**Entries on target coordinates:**
"""

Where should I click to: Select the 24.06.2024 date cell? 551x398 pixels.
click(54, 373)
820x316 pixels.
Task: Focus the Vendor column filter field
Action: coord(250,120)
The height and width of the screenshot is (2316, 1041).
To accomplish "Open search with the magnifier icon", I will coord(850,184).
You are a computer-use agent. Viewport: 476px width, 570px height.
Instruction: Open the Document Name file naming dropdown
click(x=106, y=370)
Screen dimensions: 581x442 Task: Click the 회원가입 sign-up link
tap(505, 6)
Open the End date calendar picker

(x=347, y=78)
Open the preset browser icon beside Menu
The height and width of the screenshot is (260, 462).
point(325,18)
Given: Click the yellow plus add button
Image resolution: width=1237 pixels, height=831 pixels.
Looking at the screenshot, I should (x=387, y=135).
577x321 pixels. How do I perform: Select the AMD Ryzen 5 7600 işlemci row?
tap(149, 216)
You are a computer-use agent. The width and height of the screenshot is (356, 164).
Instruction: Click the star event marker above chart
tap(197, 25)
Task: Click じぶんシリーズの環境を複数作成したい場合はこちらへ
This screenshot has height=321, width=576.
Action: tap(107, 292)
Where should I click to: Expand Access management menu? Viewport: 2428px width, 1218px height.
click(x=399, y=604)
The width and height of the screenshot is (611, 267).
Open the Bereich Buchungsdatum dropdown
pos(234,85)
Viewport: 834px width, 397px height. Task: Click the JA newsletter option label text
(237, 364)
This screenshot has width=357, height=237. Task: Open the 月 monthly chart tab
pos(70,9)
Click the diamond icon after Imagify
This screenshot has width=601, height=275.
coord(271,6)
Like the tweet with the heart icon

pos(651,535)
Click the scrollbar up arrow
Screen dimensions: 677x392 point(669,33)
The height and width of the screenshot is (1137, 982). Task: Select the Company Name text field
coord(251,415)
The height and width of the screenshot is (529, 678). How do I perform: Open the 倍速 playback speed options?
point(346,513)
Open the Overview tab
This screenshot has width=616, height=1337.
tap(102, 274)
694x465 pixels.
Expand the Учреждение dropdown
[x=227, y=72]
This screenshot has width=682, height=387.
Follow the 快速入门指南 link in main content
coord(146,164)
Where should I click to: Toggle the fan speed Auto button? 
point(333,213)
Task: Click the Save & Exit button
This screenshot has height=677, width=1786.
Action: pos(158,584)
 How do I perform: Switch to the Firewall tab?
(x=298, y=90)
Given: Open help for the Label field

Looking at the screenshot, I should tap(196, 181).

"""

List every line of the records that contains the word "Where".

Where should I click to: Select the 24.06.2024 date cell? 551x398 pixels.
Where should I click to: Expand Access management menu? Viewport: 2428px width, 1218px height.
Where should I click to: Toggle the fan speed Auto button? 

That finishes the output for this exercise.